---------------------------------------- define i32 @src(i32 %0) noread nowrite nofree { %1: %2 = xor i32 %0, 4294967295 %3 = ctpop i32 %2 %4 = and i32 %3, 1 ret i32 %4 } => define i32 @tgt(i32 %0) noread nowrite nofree { %1: %2 = ctpop i32 %0 %3 = and i32 %2, 1 ret i32 %3 } Transformation seems to be correct! https://godbolt.org/z/hGoxxYYd6
Hm... If we have this transformation: ---------------------------------------- define i8 @src(i8 %0) { %1: %2 = xor i8 %0, 255 %3 = ctpop i8 %2 ret i8 %3 } => define i8 @tgt(i8 %0) { %1: %2 = ctpop i8 %0 %3 = sub i8 8, %2 ret i8 %3 } Transformation seems to be correct! Then int tgt(unsigned int a) { return (32 -__builtin_popcount(a)) & 1; } is nicely optimised to tgt(unsigned int): # @tgt(unsigned int) popcnt eax, edi and eax, 1 ret @spatel, replace xor with sub, WDYT?

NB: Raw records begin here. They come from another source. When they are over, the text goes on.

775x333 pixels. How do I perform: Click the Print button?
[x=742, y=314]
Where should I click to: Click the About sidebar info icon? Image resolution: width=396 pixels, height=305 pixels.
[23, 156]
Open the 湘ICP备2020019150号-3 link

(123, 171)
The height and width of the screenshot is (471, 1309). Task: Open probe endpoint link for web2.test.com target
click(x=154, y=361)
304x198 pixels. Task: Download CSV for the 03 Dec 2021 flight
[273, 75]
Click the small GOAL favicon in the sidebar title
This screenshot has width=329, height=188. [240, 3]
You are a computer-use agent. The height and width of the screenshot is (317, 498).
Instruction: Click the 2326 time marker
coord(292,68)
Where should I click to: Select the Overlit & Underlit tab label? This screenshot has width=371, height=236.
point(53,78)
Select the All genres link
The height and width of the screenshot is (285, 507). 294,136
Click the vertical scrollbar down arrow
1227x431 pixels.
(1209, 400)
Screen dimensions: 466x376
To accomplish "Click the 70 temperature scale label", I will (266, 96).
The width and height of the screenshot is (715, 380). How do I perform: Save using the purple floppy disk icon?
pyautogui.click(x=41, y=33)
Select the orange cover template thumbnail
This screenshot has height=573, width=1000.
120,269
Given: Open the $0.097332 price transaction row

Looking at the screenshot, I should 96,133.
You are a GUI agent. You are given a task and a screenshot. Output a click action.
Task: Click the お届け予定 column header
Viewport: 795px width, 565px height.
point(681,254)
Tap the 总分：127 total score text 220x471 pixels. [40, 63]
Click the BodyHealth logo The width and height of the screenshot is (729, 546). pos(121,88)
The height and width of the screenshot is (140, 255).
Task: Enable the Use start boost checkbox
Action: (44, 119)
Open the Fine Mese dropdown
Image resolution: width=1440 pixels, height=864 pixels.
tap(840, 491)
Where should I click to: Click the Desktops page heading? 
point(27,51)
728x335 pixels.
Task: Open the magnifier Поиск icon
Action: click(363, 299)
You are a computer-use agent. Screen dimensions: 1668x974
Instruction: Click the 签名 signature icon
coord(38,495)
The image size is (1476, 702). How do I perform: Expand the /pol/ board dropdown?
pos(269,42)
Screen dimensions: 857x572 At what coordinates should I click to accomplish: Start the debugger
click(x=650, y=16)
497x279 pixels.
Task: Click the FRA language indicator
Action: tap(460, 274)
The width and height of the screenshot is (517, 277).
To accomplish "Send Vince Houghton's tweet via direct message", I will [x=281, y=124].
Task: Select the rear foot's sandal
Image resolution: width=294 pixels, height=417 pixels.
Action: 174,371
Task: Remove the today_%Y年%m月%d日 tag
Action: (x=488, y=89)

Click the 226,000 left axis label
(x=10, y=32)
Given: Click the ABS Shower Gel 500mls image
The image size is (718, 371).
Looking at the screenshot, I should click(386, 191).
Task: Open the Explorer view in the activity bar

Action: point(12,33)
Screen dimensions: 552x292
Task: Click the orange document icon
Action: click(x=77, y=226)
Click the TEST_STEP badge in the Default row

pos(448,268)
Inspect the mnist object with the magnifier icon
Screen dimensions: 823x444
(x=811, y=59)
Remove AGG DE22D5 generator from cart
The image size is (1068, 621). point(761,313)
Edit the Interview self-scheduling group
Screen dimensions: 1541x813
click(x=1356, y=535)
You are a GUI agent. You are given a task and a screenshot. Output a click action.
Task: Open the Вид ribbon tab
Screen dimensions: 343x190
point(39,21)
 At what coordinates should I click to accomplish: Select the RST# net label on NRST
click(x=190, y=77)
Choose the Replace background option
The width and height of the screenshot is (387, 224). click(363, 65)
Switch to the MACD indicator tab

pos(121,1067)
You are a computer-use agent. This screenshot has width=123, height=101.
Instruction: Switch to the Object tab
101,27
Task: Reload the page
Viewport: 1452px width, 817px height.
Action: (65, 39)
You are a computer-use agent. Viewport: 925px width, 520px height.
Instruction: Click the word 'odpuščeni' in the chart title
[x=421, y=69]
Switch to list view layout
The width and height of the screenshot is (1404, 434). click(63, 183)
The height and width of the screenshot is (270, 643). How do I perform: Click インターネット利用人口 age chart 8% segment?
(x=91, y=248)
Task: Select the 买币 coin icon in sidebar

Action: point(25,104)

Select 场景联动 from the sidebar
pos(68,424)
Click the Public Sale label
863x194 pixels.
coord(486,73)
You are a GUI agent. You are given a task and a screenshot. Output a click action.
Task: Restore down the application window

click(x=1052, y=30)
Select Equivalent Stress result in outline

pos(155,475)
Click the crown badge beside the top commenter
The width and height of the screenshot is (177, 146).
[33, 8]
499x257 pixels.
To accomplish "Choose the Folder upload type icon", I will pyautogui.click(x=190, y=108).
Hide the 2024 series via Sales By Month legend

int A(unsigned int a) { return (32 -__builtin_popcount(a)); } int B(unsigned int a) { return (__builtin_popcount(~a)) ; } A(unsigned int): # @A(unsigned int) popcnt ecx, edi mov eax, 32 sub eax, ecx ret B(unsigned int): # @B(unsigned int) not edi popcnt eax, edi ret
(In reply to David Bolvansky from comment #1) > int tgt(unsigned int a) > { > return (32 -__builtin_popcount(a)) & 1; > } > > > is nicely optimised to > > tgt(unsigned int): # @tgt(unsigned int) > popcnt eax, edi > and eax, 1 > ret > @spatel, replace xor with sub, WDYT? We really should have this folding to "not" in IR: https://alive2.llvm.org/ce/z/uuo8xa ...because a 'not' is better for analysis than a 'sub'. If that causes a regression on the parity pattern, we should add another fold for that. I'll take a look.
https://reviews.llvm.org/rGe10d7d455d4e Please check if that solves the motivating cases. We probably still want the sub->not transform, but if it is not showing up, it may not be that important - can either keep this open to track that or open another report.
Thanks. I will close this PR and create new one.